Comparisons of cultural products are usually undergirded by notions of center and periphery. When an American version of a European film is found lacking, it is arguably because its authentic core of complex human nuances of behavior and expression is thought to have been watered down, thinned out and brutalized by a (much more) commercial mode of production, catering to a (much wider) audience, capable only of digesting something written in capital letters. The European center’s auteur and his artistic endeavors have been torn apart on the periphery´s assembly line and focus group. This move from emotional and artistic content to presumed impact is thus simultaneously a move from one notion of reception to another.
When it comes to comparisons of popular music, the situation is somewhat similar, yet also rather different. Not only is the core of authenticity here often located within the US, but the actual divisions underlying the comparison are more complicated than something that can simply be conceptualized along a Euro-American scale running from notions of romantic/individual artistry to commercial speculation.
While most (if not all) transatlantic cultural issues relating to the US and Europe in one way or another are deeply enmeshed in the trappings of race, this is an especially pointed question when it comes to popular music, and even more so when one focuses upon the blues genre. Although the North-Atlantic as a cultural divide plays into this discussion, the major division underlying comparisons is often one of color, experience, and history.

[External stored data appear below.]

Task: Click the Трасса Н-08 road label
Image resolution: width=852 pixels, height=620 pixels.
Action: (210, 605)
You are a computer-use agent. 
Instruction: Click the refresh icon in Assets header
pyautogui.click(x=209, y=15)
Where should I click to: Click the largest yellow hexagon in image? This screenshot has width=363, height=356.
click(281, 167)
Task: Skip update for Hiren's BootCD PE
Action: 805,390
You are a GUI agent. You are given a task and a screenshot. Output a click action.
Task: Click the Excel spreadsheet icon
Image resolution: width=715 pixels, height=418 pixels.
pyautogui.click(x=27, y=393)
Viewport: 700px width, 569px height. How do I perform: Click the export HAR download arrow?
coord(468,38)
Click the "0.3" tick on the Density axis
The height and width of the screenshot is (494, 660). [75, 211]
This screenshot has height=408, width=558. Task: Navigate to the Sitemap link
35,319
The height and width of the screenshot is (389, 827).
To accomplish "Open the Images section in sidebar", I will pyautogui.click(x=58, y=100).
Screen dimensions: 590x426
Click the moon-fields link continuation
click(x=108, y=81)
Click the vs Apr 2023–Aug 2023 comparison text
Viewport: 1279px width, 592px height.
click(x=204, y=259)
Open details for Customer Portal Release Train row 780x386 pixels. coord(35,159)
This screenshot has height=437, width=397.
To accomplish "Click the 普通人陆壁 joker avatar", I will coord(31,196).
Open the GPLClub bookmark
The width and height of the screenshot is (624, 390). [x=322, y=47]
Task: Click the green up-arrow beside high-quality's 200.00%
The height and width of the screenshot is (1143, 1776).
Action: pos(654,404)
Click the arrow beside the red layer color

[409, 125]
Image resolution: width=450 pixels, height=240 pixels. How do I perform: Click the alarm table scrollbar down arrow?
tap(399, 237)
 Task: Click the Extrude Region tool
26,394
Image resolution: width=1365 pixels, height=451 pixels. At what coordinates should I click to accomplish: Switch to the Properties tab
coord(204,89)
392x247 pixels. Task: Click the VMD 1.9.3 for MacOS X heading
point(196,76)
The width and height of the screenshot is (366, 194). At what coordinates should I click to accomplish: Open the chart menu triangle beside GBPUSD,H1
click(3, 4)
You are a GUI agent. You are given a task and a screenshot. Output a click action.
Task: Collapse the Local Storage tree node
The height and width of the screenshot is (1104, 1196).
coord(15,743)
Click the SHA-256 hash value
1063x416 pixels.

This is mainly so for two reasons: firstly, because the blues almost invariably is identified as a specifically African-American cultural form; and secondly, because music in general (and perhaps blues in particular) is thought to be an emotional form of expression, deeply linked to feelings of communion and/or community. Although cultural comparisons often focus on the actual cultural artifacts, i.e. the productions, the two reasons listed here also direct our attention towards processes of reception. Thus, rather than comparing, for instance, B.B. King and Eric Clapton, the following is an attempt to sketch in rather broad terms the cultural issues arising from non-African-American, i.e. Euro-American or European receptions of blues music.
Seen from this perspective, the first of the two reasons listed above points towards the notion of appropriation and/or projection, while the second points towards notions of communication. Given the complexities and historical specificities of such cross-cultural productions and receptions, it must be pointed out that this (almost classical) hermeneutic opposition is merely applied as a heuristic device, meant to structure the ensuing discussion. Obviously, such a question can only be answered with any precision with regard to specific contexts and usages. Such local explanations will, however, in turn be highly dependent upon how one perceives the nature of the underlying racial, cultural and commercial divides. Hopefully, the following may help in charting some of these.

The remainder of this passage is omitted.